• [What needs to be done]
Show the lines below where "agent" occurs.

Data to process section start

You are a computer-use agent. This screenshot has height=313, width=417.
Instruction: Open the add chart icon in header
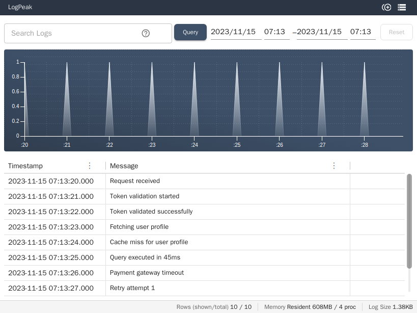point(386,7)
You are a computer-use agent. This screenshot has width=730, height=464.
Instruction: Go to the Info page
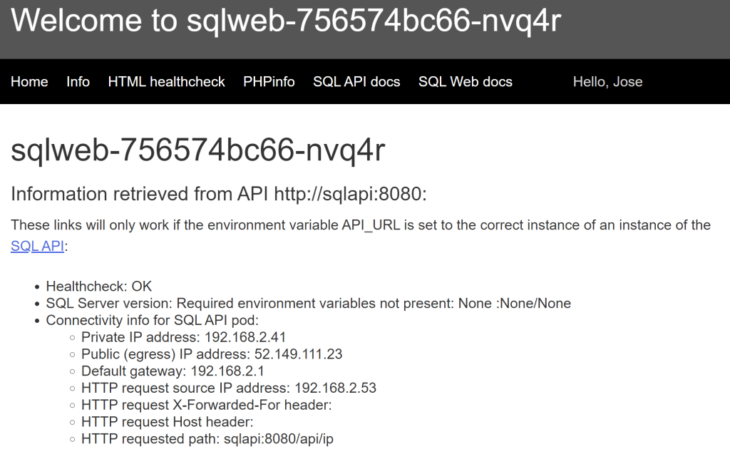tap(78, 82)
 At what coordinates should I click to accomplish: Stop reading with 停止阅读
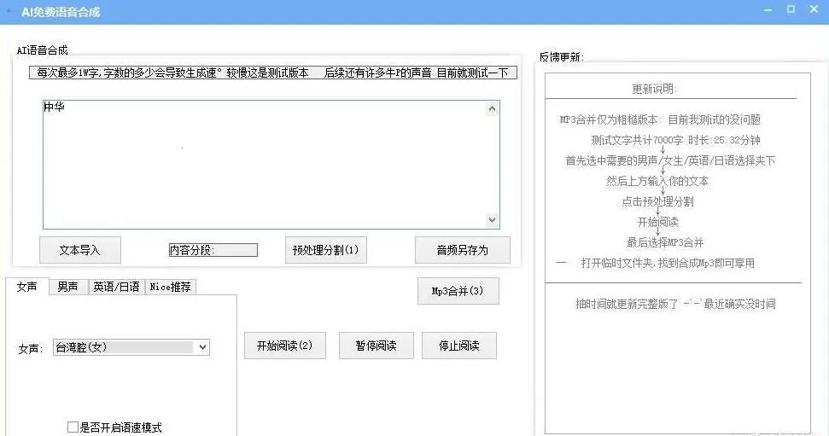458,346
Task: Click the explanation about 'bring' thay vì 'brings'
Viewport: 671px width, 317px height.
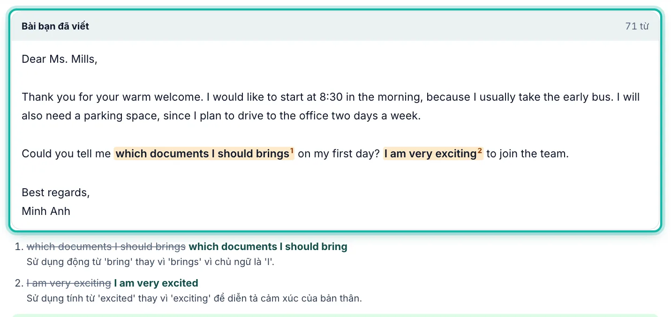Action: click(x=151, y=262)
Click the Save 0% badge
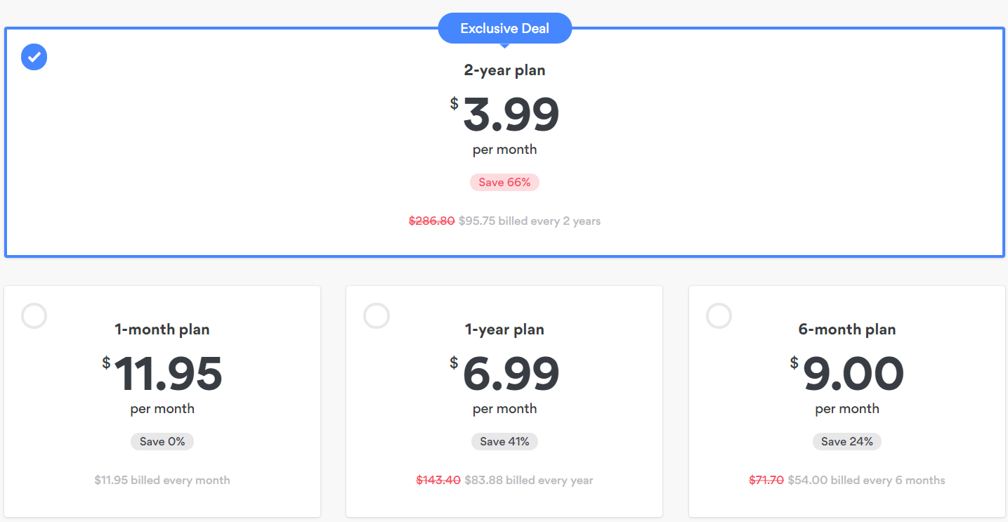 tap(162, 442)
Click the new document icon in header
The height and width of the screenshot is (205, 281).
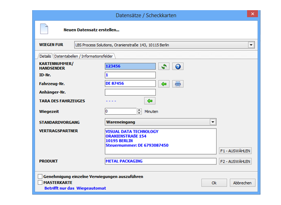[x=44, y=29]
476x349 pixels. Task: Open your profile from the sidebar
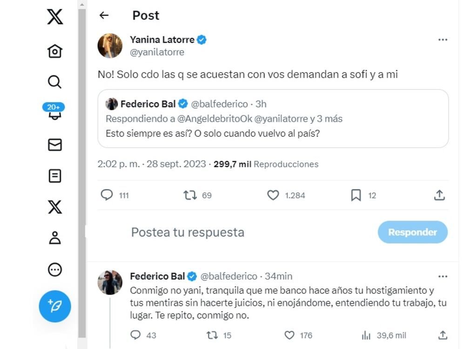(x=55, y=239)
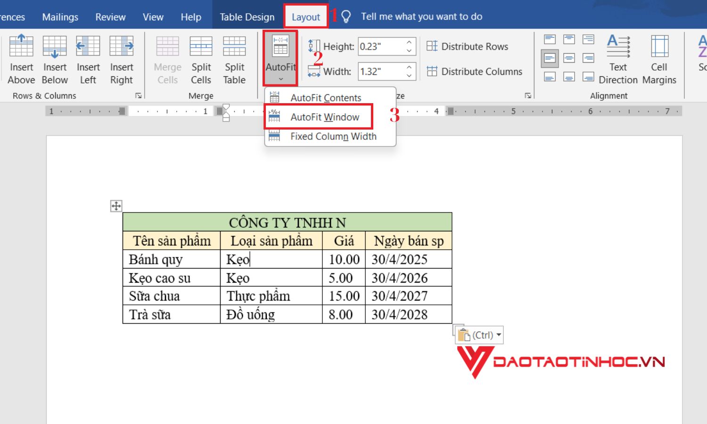
Task: Enable Align Bottom Right alignment
Action: pyautogui.click(x=588, y=76)
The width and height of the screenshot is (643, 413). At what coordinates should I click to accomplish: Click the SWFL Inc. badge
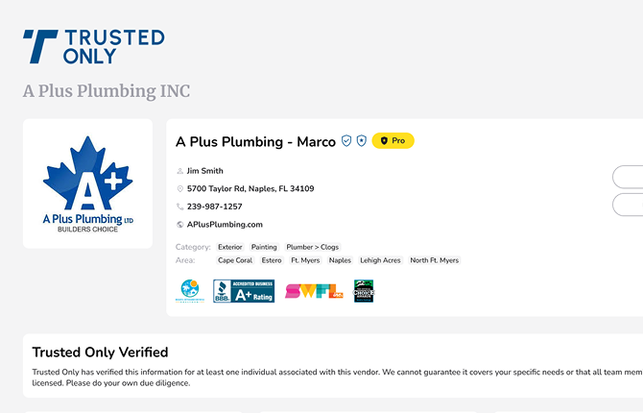[314, 291]
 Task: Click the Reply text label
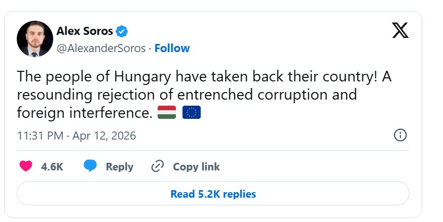click(119, 166)
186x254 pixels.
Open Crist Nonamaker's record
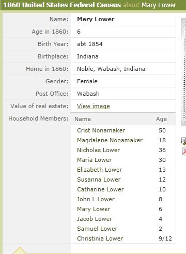pyautogui.click(x=101, y=130)
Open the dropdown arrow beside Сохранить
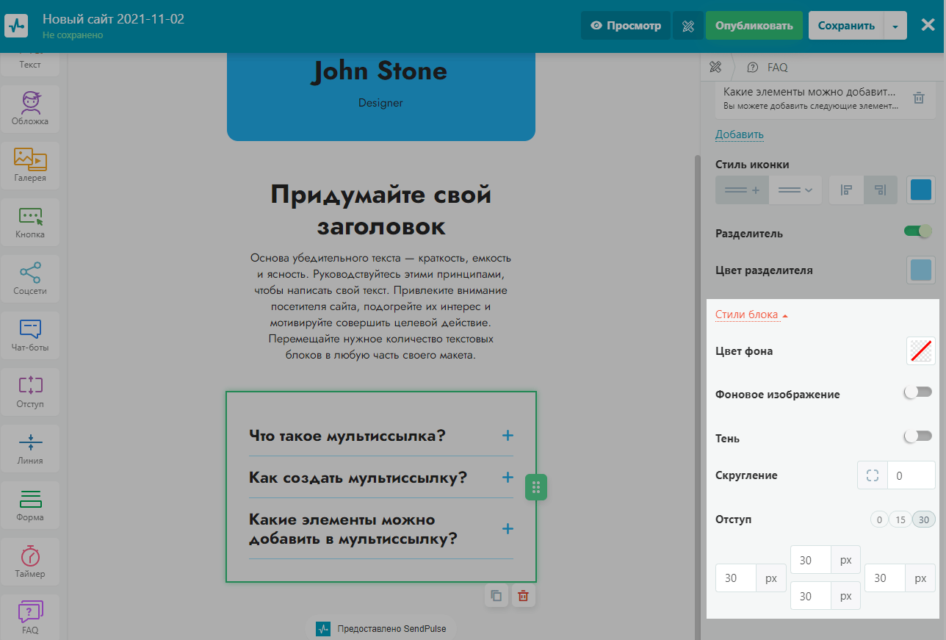 (x=895, y=26)
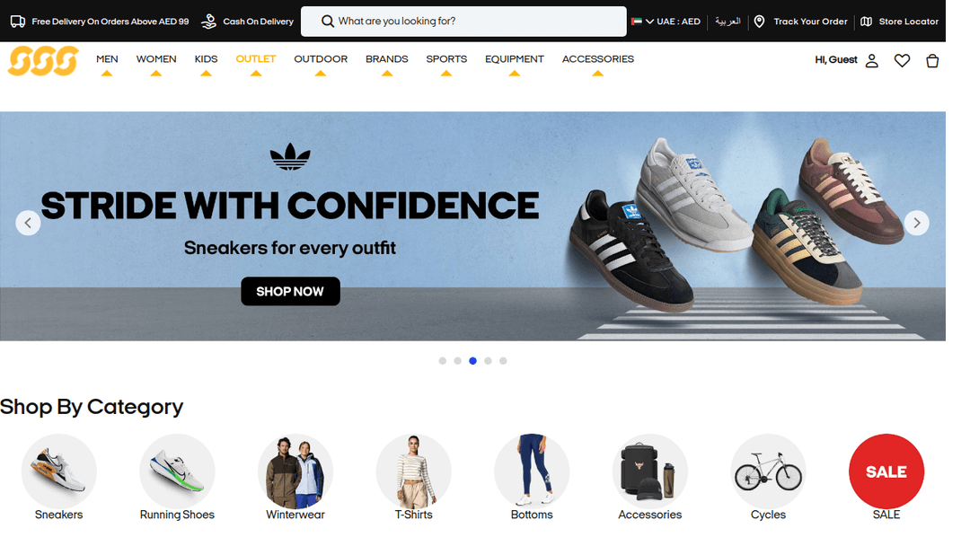
Task: Click the Track Your Order pin icon
Action: 759,22
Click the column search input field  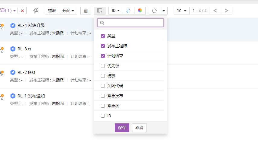133,23
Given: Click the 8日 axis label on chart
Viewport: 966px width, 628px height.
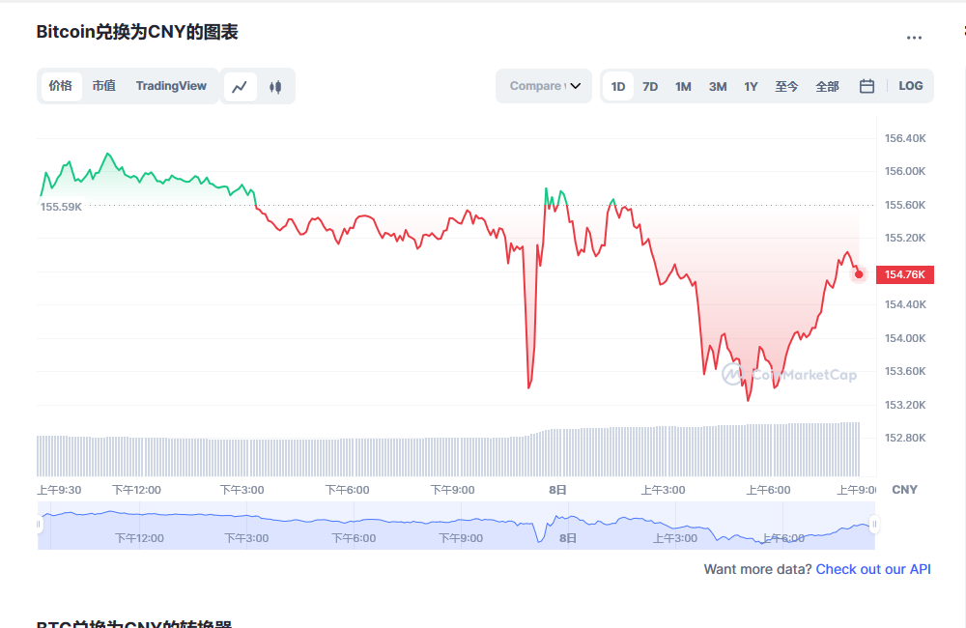Looking at the screenshot, I should pyautogui.click(x=557, y=490).
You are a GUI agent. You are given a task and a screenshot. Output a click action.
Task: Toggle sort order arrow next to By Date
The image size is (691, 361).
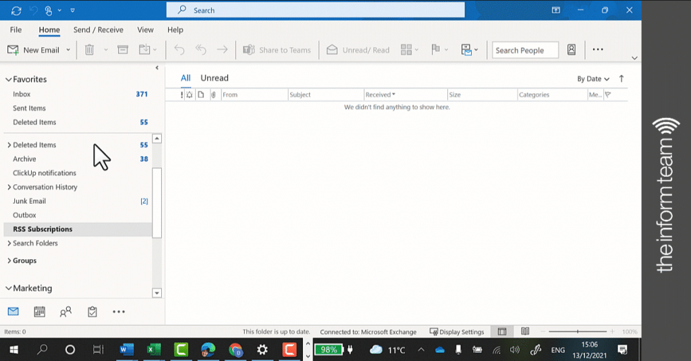pos(621,78)
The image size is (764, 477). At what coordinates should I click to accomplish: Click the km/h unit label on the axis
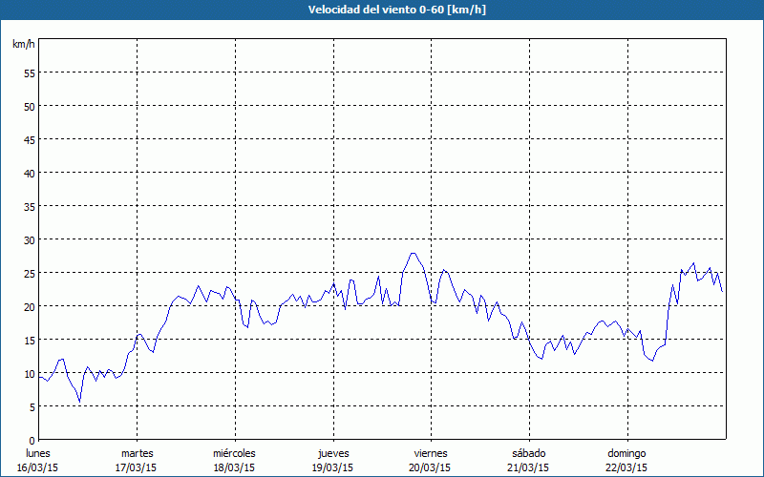tap(24, 45)
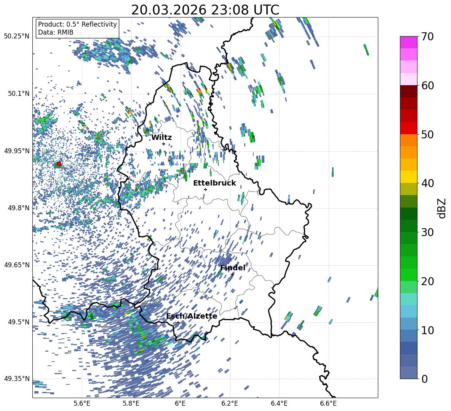Click the bright red colorbar segment near 50
This screenshot has width=451, height=411.
[x=409, y=128]
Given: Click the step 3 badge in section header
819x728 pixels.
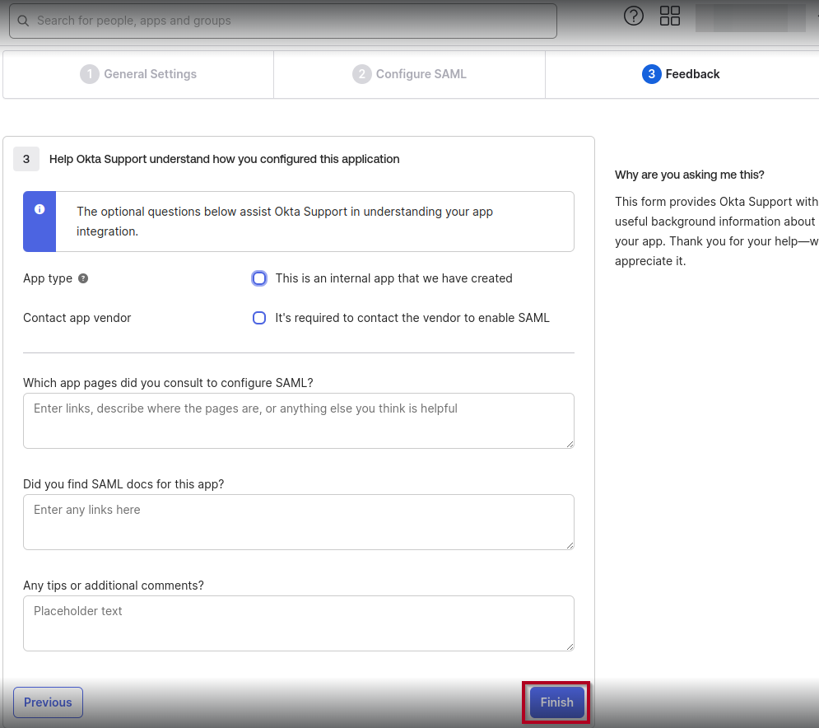Looking at the screenshot, I should 26,159.
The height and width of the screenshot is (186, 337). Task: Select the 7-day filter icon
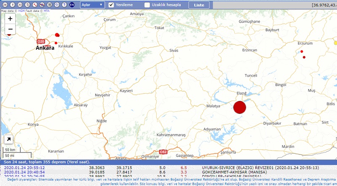tap(13, 5)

Data to process section end

• [Solution below]
You are a computer-use agent. This screenshot has height=313, width=417.
You are a computer-use agent. This screenshot has width=730, height=464.
You are a GUI agent. You are given a task and a screenshot. Output a click action.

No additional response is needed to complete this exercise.